Danielle Levy (’16) spent her Friday morning making forty pancakes from scratch and the rest of the day shooting her short film, “Anthem,” on Marshall Field. Her pancakes functioned as a thank you for her volunteer cast, who roughed it through a rainy softball game and left covered with grass stains. While studying film at Sarah Lawrence, Levy says she realized that the biggest thing she has learned is “how integral everyone’s role is in achieving the entire work.” It shows.
“Anthem” is based on a poem Levy wrote her freshman year at Sarah Lawrence. Now a sophomore, she’s adapted it into a screenplay and has started the filming process. Levy lists Stanley Kubrick, Wong Kar-Wai, Sofia Coppola, Richard Linklater, Jean Renoir, Sam Mendes and Joe Wright as her favorite directors and says “Anthem” is her most experimental project yet.
“It addresses the themes of nostalgia you experience when you’re young enough to miss something, but old enough to still be able to return to it,” Levy explains. “That feeling can be almost transcendental and euphoric, but also very bittersweet.”
Levy gravitates towards visually driven films where language is not the dominant medium and where imagery plays the strongest role. This focus stems from the film that caused her to pursue filmmaking.
“I realized I wanted to work in film when I was fourteen and I saw The Diving Bell and The Butterfly,” says Levy, “I felt so moved by the story and the way the film was made. I felt that if someone who does not speak my language and lives in another country can make me feel these intimate and powerful emotions – that’s just an incredible and awesome thing. It inspired me to want to do the same by creating artful films that can hopefully influence someone who is not immediately connected to my life.”
“I’m a firm believer,” says Levy, “that the best way to convey emotion is through art.
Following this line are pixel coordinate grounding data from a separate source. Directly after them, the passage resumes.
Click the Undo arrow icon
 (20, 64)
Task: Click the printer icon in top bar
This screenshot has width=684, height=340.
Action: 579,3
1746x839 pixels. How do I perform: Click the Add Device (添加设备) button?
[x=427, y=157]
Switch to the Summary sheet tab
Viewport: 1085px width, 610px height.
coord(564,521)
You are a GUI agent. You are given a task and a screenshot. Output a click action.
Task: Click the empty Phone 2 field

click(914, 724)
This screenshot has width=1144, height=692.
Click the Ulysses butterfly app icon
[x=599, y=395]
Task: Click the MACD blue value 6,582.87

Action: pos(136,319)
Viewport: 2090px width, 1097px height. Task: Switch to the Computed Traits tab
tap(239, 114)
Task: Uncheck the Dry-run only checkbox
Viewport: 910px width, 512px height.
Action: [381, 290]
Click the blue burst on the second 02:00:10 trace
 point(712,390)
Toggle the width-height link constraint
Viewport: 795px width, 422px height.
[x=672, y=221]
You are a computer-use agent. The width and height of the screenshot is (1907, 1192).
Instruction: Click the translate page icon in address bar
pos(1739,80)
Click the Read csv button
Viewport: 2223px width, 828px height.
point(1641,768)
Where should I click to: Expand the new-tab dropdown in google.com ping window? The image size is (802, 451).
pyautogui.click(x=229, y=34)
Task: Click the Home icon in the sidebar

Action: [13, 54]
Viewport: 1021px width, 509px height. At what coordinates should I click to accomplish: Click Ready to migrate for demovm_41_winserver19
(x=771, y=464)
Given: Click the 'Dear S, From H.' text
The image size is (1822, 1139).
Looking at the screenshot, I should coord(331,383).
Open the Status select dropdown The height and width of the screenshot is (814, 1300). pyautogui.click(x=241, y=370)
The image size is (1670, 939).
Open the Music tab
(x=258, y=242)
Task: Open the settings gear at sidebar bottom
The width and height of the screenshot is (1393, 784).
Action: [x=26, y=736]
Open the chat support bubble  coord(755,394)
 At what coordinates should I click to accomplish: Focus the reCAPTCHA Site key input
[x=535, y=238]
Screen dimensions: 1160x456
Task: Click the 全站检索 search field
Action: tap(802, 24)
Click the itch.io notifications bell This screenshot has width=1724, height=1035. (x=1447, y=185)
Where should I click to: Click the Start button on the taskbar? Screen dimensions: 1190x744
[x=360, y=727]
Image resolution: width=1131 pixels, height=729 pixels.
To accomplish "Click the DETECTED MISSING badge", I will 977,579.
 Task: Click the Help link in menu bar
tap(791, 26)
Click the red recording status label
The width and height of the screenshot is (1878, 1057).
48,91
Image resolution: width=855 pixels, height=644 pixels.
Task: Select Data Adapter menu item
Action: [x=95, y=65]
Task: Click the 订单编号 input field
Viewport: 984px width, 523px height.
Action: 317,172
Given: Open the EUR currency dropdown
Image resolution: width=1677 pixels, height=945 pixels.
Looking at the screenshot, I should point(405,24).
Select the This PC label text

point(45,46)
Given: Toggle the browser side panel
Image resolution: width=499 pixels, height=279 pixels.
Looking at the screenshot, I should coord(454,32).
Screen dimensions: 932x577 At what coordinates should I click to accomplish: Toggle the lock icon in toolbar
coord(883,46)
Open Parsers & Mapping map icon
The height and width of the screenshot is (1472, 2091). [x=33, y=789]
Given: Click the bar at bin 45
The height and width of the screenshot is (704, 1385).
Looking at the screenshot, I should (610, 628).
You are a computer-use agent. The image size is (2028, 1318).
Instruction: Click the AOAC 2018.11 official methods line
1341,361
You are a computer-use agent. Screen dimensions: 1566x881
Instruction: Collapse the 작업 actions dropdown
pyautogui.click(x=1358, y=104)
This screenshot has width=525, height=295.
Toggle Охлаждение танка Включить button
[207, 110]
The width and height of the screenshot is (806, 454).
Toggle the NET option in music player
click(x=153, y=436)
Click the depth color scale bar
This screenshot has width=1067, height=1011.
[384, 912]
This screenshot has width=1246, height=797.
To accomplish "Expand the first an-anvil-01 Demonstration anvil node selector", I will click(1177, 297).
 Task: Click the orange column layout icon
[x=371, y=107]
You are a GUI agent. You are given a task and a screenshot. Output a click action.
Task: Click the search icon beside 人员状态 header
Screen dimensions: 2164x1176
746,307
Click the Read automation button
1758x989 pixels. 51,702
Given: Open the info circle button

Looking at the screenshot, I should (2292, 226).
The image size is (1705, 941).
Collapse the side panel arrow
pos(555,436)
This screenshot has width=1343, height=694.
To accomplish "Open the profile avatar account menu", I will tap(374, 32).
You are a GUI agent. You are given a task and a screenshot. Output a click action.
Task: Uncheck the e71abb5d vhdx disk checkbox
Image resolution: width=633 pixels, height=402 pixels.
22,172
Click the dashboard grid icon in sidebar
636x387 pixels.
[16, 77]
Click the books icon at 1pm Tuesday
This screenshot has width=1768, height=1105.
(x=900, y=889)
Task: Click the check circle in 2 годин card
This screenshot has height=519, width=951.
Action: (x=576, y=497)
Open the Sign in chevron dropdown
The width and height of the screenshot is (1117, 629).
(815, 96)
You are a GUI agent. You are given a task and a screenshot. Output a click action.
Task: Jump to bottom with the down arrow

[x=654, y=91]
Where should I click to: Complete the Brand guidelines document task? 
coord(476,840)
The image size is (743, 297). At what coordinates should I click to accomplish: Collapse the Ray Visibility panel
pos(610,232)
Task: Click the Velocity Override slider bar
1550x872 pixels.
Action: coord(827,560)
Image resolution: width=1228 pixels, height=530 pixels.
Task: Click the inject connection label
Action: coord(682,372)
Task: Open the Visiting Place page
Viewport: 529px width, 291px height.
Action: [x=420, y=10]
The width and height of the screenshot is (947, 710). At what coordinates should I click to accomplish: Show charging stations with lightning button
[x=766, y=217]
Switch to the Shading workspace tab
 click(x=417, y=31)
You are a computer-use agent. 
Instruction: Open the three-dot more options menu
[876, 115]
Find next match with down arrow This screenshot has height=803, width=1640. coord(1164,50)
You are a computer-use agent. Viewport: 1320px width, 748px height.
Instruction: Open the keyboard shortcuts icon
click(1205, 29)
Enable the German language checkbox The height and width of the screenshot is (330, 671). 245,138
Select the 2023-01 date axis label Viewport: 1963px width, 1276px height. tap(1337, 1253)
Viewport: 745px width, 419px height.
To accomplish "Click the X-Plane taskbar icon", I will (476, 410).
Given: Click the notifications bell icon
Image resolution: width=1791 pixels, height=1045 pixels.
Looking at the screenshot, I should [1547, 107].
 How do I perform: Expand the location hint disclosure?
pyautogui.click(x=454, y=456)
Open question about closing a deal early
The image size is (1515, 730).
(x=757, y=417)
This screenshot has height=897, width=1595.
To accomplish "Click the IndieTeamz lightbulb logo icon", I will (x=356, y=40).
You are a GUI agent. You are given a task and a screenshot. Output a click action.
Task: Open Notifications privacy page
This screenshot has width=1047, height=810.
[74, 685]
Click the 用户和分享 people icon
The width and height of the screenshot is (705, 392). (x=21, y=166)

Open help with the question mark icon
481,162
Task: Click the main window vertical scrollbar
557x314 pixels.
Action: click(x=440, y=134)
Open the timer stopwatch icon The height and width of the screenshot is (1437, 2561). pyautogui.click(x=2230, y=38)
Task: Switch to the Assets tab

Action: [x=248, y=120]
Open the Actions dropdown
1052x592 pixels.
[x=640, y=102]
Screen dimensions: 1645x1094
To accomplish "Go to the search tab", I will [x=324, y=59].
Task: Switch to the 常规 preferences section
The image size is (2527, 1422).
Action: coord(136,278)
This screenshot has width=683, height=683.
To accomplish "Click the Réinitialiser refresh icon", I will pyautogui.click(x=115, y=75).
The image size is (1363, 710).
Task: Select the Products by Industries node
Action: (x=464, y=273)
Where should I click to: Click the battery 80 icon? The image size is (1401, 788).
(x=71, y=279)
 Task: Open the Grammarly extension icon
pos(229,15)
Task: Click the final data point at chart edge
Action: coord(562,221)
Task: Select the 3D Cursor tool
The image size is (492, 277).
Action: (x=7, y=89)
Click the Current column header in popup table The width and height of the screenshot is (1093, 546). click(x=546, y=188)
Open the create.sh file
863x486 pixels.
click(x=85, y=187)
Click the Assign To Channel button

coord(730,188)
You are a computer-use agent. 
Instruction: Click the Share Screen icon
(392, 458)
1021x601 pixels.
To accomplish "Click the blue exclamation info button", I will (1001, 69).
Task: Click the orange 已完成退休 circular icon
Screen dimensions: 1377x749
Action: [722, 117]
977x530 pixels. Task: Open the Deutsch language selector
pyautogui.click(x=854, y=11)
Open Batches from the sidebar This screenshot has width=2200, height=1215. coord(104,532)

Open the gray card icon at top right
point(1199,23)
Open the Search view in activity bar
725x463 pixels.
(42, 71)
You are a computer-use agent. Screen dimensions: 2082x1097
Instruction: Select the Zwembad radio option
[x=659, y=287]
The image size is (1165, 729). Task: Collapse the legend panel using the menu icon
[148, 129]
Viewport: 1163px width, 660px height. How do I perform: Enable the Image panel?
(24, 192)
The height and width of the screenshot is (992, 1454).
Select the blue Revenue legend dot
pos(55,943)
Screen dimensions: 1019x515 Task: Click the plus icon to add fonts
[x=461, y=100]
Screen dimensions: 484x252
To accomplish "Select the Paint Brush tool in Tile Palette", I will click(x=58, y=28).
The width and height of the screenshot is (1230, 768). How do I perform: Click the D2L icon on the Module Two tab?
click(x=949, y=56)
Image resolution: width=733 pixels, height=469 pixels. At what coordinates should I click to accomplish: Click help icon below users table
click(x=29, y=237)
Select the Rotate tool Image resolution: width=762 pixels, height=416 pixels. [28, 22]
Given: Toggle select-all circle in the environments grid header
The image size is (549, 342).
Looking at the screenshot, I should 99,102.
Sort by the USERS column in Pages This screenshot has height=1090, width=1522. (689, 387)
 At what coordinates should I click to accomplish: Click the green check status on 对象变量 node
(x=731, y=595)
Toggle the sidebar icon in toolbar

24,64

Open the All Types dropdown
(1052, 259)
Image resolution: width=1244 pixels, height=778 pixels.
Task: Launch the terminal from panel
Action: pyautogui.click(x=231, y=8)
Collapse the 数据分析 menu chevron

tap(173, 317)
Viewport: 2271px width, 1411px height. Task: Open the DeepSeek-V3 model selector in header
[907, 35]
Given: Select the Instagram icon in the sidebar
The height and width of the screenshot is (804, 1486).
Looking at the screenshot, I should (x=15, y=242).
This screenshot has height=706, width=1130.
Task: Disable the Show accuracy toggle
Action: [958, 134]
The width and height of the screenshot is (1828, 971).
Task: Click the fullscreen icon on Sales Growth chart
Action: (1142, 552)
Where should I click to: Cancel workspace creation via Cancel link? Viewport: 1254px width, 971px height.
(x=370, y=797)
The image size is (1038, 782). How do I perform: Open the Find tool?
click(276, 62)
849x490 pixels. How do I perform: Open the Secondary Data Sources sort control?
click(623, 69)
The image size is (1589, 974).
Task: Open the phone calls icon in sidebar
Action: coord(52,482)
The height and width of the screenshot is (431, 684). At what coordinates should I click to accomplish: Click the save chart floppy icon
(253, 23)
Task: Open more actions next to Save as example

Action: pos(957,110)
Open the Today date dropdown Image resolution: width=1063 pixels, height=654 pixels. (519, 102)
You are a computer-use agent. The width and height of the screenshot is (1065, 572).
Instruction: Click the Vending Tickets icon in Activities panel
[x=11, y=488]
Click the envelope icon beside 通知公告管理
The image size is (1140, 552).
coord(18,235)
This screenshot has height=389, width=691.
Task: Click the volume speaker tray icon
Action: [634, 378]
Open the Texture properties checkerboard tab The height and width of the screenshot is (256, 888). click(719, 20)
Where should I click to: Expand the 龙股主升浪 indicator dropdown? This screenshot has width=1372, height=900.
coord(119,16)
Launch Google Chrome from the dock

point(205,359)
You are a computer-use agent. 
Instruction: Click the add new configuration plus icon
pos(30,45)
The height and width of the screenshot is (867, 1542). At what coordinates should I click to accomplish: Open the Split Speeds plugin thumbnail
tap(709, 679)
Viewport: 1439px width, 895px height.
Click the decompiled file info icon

Whether it is poetry or film, people get a better sense of what you are thinking and feeling through an alternative depiction of it that is not verbal communication.”
Originally from Houston, Texas, Levy opted out of attending film school, choosing instead to attend a liberal arts college for its excess of other disciplines. “I wanted the breadth of a liberal arts education to inspire me and give me things to write films about. Sarah Lawrence gives me more of base to work off of when I approach my art.”
Levy says that the film department at Sarah Lawrence offers depth and allows students to “get their hands dirty” in filmmaking. At schools with a more traditional structure than Sarah Lawrence, filmmaking students would have to go through intro classes and become upperclassmen before being able to be as hands-on.
Last semester, Levy was in Misael Sanchez’s cinematography class, where students re-directed scenes from famous films to learn composition and lighting within a common frame of reference. Levy recreated scenes from The Virgin Suicides and Sunset Boulevard.
Currently, Levy is writing a feature length film based on her great-grandfather’s experience as an elevator boy in a hotel that became the Nazi headquarters in Bucharest, Romania. “I interviewed him over spring break to conduct more research and explain the project to him in person,” says Levy. The screenplay for the film is her conference project this semester. “In the fall of my freshman year,” explains Levy, “I worked on creating a visual color palette, score, ambiance, aesthetic and hashing out the narrative structure. Now it’s all coming into fruition in terms of a screenplay.”
Next year, Levy is going abroad. “I’m spending the fall in Granada, Spain,” says Levy, where she plans to take international and Spanish studies. Her spring semester of 2015 will be spent in London, England. “My ambition while I’m in England is to professionally and creatively enter a more international film market.”
“My more long term ambition in life,” explains Levy, “is to open a production company that celebrates director driven work with a really strong focus on collaboration between the key creative positions that it takes to make a film.” That is the long term plan. Short term, says Levy, is “to make artful films that can impact people, first in my community and ultimately that move and connect people on a global scale.”